A bomba foi largada pelo responsável da Opel pelas Vendas e Marketing, Peter Kuespert. A marca alemã, agora controlada pelos franceses da PSA, irá reduzir em cerca de 530 o número dos concessionários que possui espalhados pela Europa, o seu principal mercado. Tudo porque os franceses, comandados pelo português Carlos Tavares, CEO da PSA, determinaram que há grandes diferenças entre o nível de desempenho dos 1.600 concessionários que constituem a rede de vendas no Velho Continente.
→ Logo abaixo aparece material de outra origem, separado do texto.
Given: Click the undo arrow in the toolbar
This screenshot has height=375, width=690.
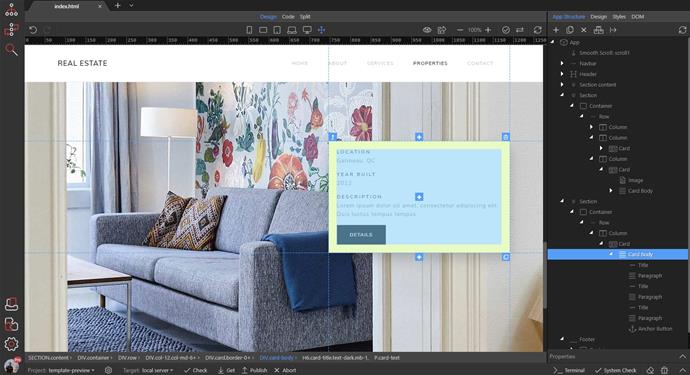Looking at the screenshot, I should click(x=33, y=30).
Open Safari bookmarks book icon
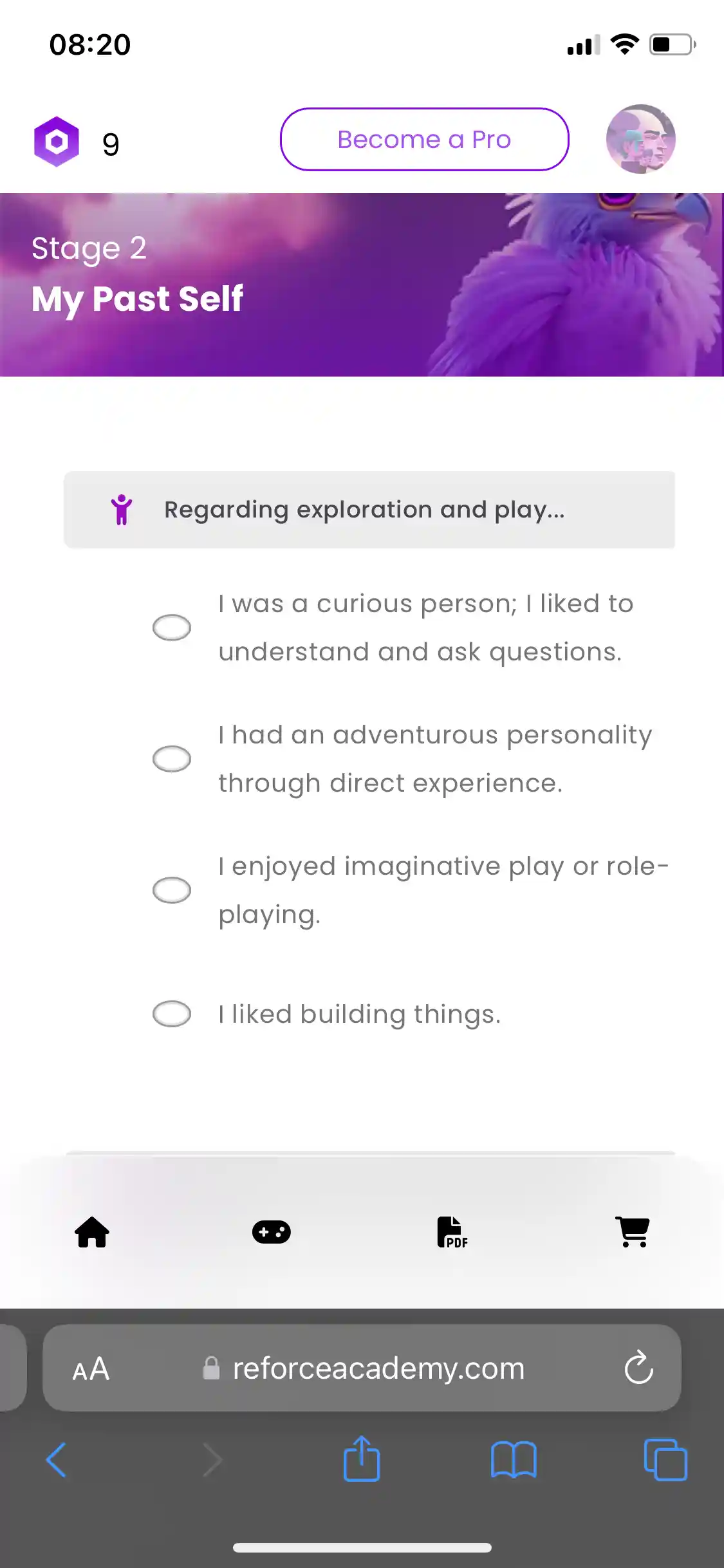 [x=514, y=1460]
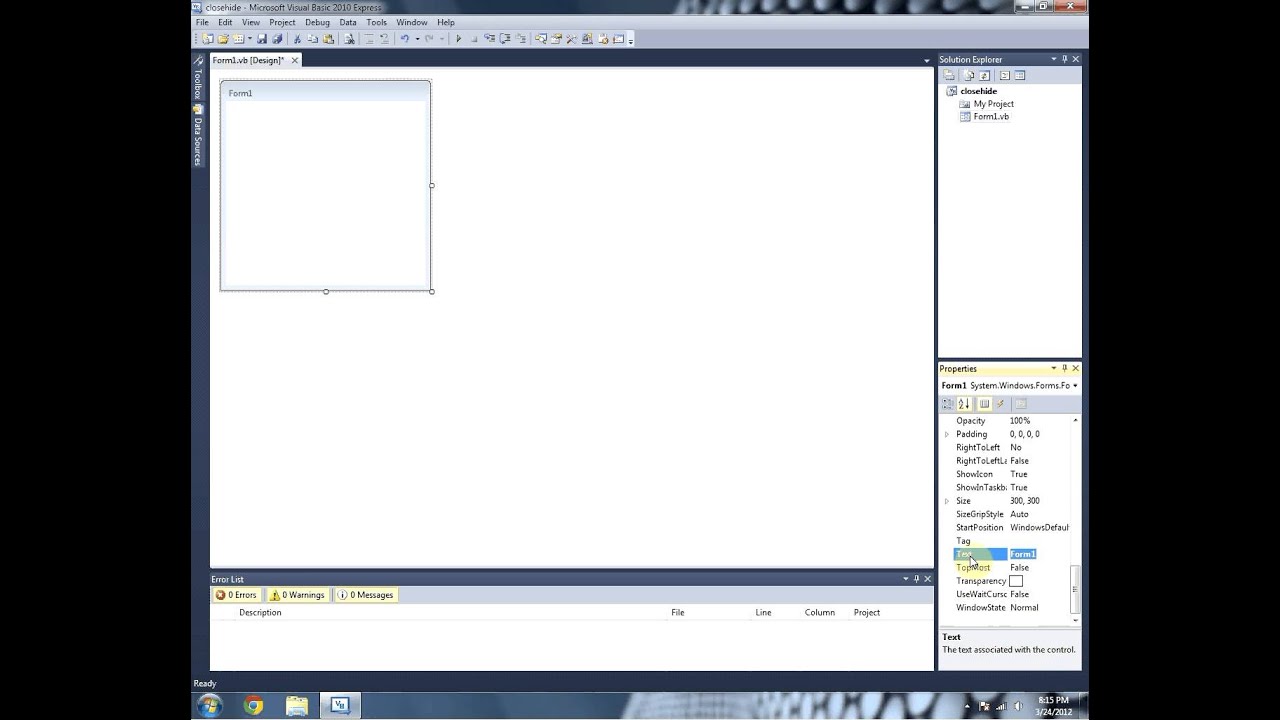Open the Debug menu
Screen dimensions: 1280x720
tap(317, 21)
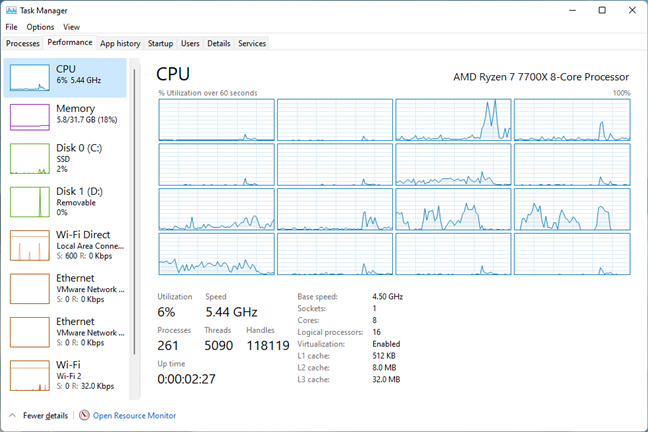Collapse view with Fewer details chevron
Image resolution: width=648 pixels, height=432 pixels.
click(x=12, y=415)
A decisão faz parte do plano PACE, que a PSA concebeu para recuperar a Opel e interromper o ciclo de 15 anos de prejuízos consecutivos que a marca alemã obteve, quando era pertença dos americanos da GM. O objectivo é ter uma rede focada em ser mais eficaz, com Kuespert a acreditar que “compensará ter concessionários focados na rentabilidade e no desempenho”.

De realçar que a PSA cancelou os contratos com todos os concessionários actuais este mês, com dois anos de pré-aviso, pelo que em 2020 serão assinados novos contratos de representação, mas com um reduzido número de concessões. Aos futuros representantes será imposto – e subsidiado – um menor número de exigências no capítulo de imagem, áreas e afins, centralizando os apoios “nos objectivos comerciais e na satisfação do cliente”, afirmou Kuespert à Automotive News, resumindo a estratégia de uma forma muito clara:

Vamos oferecer aos nossos melhores concessionários uma hipótese de ganhar mais dinheiro.”

A Vauxhall, o “braço” britânico da Opel não irá passar ao lado destes cortes, sendo que os ingleses lidam com problemas adicionais, devidos ao Brexit. A economia a definhar e sobretudo a falta de confiança no futuro por parte dos consumidores, têm provocado uma quebra nas vendas e, logo, a uma redução na procura por veículos, novos ou usados.